Copy the records word for word, starting at their first line and ending with the line that contains "Looking at the screenshot, I should 165,297.", including that line.

▶ **Entries from a dataset**
★ ★ ★ ★ ★

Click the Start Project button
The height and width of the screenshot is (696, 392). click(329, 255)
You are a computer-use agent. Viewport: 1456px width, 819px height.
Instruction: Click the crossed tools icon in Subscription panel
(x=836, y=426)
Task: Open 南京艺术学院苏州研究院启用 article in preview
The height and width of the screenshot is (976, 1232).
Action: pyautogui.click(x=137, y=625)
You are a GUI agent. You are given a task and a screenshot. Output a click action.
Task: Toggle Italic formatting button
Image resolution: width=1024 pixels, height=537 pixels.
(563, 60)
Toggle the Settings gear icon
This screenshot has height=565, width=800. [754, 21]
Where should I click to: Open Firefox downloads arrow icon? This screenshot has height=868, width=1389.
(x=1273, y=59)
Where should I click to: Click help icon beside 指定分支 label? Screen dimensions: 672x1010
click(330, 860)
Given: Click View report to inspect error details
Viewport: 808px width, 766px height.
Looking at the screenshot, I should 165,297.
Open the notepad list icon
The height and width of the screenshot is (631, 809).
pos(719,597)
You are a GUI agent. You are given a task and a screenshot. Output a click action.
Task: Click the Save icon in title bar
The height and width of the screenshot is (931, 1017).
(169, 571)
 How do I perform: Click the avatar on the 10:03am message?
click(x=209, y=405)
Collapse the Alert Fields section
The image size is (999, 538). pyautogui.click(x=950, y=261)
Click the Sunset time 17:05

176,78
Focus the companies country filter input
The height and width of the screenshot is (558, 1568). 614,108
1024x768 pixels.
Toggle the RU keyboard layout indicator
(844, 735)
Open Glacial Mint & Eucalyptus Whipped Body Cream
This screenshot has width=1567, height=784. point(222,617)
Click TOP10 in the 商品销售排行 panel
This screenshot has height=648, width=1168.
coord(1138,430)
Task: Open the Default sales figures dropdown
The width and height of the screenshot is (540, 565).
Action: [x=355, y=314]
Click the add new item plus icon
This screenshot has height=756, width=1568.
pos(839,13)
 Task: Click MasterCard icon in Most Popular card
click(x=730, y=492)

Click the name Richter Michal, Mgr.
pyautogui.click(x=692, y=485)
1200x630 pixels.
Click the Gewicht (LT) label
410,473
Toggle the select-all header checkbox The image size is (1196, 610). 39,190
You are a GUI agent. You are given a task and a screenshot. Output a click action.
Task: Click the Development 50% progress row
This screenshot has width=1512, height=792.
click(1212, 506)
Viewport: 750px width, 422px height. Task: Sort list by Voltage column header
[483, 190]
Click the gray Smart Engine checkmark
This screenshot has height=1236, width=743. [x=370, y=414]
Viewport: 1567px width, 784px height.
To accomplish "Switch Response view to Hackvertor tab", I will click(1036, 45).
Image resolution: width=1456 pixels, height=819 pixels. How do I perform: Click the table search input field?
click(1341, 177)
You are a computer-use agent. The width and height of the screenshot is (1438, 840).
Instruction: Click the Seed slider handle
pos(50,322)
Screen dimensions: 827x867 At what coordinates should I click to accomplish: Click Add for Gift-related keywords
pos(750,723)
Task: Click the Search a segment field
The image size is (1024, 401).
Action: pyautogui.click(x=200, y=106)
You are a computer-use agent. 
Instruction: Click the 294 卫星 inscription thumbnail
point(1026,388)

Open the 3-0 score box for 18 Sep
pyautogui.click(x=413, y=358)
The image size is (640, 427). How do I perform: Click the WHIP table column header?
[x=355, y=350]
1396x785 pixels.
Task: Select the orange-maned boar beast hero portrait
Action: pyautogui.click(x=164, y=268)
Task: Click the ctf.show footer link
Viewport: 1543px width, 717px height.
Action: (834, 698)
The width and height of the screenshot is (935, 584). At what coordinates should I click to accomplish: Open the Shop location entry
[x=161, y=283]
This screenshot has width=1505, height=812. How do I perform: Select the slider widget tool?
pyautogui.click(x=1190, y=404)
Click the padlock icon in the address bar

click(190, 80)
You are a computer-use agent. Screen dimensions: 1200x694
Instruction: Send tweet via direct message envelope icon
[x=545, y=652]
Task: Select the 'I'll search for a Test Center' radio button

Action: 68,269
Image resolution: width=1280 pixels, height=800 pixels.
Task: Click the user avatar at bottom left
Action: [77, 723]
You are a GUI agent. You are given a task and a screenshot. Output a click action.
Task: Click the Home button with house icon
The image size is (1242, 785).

★ ★ ★ ★ ★

▶ **FULL OUTPUT**
Click the Start Project button
The height and width of the screenshot is (696, 392). click(329, 255)
You are a computer-use agent. Viewport: 1456px width, 819px height.
Instruction: Click the crossed tools icon in Subscription panel
(x=836, y=426)
Task: Open 南京艺术学院苏州研究院启用 article in preview
The height and width of the screenshot is (976, 1232).
Action: pyautogui.click(x=137, y=625)
You are a GUI agent. You are given a task and a screenshot. Output a click action.
Task: Toggle Italic formatting button
Image resolution: width=1024 pixels, height=537 pixels.
(563, 60)
Toggle the Settings gear icon
This screenshot has height=565, width=800. [754, 21]
Where should I click to: Open Firefox downloads arrow icon? This screenshot has height=868, width=1389.
(x=1273, y=59)
Where should I click to: Click help icon beside 指定分支 label? Screen dimensions: 672x1010
click(330, 860)
Given: Click View report to inspect error details
Viewport: 808px width, 766px height.
Looking at the screenshot, I should 165,297.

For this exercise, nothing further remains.